WRITTEN TASK: Could you arrange the lines starting at the one containing "Describe the element at coordinates (1921, 218)" and ending at the one containing "I want to click on Full" as a Markdown table with the columns Row and Line, leaving out any blank lines?

Data entries
....

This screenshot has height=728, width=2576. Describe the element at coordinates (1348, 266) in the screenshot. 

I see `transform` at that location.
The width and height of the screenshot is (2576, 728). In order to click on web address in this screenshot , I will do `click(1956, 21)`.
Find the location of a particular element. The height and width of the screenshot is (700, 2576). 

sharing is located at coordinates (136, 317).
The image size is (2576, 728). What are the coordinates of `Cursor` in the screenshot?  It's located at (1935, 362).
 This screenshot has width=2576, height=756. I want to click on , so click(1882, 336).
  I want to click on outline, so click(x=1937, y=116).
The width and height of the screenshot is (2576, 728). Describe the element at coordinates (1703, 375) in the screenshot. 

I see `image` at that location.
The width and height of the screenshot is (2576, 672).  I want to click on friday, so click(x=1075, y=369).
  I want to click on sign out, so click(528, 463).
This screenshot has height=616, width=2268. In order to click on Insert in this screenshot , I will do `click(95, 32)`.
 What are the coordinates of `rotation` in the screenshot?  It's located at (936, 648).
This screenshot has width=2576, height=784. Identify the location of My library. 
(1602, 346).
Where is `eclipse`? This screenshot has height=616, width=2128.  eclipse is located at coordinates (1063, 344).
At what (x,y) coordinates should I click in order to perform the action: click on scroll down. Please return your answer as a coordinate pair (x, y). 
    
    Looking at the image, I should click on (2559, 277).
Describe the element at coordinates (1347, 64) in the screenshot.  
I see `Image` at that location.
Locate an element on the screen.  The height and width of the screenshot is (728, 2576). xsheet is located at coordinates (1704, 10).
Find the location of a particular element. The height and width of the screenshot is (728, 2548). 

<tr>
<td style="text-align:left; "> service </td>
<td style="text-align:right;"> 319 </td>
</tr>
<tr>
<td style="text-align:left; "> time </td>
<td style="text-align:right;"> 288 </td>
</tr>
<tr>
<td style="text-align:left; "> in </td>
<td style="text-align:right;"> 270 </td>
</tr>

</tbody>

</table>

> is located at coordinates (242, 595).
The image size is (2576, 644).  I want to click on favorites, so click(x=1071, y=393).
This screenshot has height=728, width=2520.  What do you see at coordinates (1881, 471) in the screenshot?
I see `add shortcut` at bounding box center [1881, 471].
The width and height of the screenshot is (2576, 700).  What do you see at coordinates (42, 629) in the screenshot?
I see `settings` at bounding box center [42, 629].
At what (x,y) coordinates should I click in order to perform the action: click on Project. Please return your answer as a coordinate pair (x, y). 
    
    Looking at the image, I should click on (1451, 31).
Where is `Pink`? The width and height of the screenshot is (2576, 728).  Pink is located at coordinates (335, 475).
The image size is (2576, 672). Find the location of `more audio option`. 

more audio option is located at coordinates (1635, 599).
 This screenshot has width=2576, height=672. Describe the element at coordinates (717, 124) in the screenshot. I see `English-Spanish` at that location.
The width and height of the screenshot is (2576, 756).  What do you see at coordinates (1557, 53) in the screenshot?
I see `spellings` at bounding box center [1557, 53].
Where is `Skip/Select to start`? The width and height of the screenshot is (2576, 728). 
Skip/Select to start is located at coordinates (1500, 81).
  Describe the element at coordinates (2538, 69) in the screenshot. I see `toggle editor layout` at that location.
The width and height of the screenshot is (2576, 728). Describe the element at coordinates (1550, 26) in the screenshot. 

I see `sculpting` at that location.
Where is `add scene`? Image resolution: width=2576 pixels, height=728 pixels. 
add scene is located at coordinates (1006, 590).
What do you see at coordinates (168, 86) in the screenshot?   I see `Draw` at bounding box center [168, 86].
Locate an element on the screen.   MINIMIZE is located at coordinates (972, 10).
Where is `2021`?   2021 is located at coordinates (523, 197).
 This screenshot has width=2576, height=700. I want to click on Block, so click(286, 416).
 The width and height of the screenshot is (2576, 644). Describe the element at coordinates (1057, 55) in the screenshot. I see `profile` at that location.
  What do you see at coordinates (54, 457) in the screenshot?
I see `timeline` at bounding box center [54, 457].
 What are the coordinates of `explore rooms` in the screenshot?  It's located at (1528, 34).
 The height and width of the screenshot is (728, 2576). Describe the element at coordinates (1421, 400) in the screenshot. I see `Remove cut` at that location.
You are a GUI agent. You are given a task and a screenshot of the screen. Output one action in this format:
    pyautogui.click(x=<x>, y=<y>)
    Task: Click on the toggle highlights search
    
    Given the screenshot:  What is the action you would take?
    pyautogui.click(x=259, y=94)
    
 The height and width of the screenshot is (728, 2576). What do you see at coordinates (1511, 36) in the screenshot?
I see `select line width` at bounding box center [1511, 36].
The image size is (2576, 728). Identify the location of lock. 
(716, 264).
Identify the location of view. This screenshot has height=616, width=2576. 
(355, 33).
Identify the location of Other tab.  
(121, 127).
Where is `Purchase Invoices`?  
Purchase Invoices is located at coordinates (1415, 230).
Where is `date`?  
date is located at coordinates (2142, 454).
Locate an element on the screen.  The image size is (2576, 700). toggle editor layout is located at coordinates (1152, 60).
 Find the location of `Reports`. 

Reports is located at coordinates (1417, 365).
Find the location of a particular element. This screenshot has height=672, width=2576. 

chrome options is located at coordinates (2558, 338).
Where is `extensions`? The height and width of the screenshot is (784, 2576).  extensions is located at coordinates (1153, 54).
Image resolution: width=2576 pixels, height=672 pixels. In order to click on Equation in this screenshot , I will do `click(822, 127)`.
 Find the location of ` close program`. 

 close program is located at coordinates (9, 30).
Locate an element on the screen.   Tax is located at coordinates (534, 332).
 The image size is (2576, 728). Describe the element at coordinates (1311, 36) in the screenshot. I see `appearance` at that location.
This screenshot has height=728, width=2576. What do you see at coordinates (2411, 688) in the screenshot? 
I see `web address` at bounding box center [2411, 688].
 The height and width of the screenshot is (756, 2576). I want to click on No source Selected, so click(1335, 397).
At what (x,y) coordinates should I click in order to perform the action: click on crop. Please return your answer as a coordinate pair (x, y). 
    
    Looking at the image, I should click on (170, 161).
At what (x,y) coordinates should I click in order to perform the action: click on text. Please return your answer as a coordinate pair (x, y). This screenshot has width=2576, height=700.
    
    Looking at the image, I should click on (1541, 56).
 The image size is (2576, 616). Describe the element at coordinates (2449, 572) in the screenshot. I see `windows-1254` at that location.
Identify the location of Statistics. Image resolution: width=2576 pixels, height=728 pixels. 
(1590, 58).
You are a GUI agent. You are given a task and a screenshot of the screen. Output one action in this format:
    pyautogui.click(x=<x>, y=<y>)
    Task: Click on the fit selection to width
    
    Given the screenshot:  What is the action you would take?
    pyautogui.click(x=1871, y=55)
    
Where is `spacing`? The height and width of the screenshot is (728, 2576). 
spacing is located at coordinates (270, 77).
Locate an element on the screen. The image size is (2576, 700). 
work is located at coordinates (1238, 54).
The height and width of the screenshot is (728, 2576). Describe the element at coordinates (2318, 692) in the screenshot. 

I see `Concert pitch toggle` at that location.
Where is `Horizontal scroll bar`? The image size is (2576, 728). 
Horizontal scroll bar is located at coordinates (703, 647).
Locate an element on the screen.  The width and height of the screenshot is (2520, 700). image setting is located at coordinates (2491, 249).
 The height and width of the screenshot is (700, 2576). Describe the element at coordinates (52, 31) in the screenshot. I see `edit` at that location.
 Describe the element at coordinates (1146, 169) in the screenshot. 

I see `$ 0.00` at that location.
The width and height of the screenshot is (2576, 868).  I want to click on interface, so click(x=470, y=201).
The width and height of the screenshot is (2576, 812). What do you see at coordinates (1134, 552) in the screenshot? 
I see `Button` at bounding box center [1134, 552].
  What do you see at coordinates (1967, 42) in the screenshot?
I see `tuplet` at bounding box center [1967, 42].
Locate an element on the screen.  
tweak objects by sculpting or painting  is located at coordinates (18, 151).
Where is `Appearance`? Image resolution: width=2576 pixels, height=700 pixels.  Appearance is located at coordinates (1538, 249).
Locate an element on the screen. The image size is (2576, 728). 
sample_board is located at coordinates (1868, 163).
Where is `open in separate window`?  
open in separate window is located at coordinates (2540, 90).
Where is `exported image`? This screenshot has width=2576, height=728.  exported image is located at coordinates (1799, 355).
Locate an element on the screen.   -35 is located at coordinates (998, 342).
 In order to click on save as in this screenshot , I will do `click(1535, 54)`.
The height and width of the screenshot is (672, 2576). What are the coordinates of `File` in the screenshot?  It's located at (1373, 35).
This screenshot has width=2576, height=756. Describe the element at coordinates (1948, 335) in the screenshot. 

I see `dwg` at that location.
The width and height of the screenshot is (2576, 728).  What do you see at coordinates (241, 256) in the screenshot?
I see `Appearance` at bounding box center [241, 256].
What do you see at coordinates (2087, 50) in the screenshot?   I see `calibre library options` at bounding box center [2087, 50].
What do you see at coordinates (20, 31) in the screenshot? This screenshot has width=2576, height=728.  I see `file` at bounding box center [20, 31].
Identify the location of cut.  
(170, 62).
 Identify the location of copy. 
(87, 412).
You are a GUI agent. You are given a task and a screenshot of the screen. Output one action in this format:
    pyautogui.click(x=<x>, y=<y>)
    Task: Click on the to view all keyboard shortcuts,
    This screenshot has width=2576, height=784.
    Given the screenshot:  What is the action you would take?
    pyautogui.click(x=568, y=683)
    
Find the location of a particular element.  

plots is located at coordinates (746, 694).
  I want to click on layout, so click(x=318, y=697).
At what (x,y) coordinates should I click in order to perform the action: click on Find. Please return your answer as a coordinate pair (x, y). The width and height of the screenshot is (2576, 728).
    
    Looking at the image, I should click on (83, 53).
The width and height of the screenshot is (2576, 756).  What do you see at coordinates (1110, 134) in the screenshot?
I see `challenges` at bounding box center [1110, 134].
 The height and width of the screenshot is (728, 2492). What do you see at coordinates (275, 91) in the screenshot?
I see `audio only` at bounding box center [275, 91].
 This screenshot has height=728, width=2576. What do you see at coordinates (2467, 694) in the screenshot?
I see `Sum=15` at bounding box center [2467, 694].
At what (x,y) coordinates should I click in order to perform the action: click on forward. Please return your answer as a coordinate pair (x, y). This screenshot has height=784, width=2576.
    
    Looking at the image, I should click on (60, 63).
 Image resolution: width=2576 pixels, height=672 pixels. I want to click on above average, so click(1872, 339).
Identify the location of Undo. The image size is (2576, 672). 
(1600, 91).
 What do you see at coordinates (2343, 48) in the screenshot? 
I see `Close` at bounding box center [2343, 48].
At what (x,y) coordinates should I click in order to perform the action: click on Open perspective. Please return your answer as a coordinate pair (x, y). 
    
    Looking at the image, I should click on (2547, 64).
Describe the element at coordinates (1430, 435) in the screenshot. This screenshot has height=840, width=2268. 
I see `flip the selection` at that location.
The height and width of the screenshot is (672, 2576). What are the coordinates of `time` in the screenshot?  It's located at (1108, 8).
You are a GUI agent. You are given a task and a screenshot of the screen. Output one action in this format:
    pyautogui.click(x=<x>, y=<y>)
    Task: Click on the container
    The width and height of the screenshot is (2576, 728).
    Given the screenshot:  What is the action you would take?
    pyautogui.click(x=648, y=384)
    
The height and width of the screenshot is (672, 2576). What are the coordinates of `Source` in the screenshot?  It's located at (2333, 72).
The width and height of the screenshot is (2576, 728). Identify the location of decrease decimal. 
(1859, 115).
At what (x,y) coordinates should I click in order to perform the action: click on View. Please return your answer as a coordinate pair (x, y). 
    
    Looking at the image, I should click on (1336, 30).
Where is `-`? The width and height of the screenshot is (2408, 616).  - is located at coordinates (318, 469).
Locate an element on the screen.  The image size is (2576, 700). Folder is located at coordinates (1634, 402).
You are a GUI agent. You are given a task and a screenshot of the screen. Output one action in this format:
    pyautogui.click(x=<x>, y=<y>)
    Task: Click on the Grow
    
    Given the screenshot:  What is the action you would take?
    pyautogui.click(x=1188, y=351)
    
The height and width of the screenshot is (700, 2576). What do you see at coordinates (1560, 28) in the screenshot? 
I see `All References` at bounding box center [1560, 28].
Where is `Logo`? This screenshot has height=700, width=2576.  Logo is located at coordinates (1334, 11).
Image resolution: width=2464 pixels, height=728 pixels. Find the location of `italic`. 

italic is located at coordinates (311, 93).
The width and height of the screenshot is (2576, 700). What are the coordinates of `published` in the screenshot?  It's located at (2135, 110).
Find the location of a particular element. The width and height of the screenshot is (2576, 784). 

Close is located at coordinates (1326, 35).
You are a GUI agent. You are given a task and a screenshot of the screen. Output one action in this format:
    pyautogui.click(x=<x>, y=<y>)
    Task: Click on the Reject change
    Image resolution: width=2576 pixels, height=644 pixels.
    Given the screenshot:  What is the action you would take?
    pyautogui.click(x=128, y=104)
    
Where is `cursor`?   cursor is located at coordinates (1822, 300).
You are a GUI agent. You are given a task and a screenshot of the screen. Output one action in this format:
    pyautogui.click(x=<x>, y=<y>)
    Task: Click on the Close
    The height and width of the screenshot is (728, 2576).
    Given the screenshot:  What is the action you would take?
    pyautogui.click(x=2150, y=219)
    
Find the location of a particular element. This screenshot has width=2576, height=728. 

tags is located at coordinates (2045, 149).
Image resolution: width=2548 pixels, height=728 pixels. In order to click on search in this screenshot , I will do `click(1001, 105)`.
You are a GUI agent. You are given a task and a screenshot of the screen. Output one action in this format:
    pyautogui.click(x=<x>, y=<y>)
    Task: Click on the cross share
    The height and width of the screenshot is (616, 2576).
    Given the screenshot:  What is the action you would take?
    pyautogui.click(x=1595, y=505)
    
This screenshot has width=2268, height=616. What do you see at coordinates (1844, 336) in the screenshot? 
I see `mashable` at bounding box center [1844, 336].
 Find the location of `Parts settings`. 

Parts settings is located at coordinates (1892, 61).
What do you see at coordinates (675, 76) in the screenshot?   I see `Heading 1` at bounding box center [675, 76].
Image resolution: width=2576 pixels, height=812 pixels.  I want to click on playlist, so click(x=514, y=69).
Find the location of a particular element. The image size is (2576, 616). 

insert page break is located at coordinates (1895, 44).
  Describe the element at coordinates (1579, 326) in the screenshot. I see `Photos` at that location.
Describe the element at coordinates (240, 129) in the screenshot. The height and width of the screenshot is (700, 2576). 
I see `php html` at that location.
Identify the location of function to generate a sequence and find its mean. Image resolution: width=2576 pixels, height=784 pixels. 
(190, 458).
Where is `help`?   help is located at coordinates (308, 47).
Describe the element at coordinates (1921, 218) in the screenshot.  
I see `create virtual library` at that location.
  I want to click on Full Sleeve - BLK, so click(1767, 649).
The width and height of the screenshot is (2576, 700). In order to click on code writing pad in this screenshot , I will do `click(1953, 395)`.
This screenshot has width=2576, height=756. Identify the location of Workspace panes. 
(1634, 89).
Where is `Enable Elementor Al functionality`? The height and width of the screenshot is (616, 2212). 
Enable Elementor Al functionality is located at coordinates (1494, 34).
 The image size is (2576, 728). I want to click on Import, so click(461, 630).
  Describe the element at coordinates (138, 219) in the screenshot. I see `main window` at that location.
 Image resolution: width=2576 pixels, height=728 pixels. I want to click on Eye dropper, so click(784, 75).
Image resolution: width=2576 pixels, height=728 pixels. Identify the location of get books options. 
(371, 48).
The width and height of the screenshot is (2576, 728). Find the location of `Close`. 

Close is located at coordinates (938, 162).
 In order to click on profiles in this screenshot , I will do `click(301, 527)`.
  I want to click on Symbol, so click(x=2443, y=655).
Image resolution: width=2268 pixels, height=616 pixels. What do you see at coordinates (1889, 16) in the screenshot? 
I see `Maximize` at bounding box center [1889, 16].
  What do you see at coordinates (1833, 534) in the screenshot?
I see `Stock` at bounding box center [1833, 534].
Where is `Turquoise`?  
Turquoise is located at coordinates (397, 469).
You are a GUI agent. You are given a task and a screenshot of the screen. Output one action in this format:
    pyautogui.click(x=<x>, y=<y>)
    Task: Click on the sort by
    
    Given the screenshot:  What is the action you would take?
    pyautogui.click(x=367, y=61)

....

SOLUTION TO THIS TASK:
| Row | Line |
|---|---|
| 1 | Describe the element at coordinates (1921, 218) in the screenshot.   |
| 2 | I see `create virtual library` at that location. |
| 3 |   I want to click on Full Sleeve - BLK, so click(1767, 649). |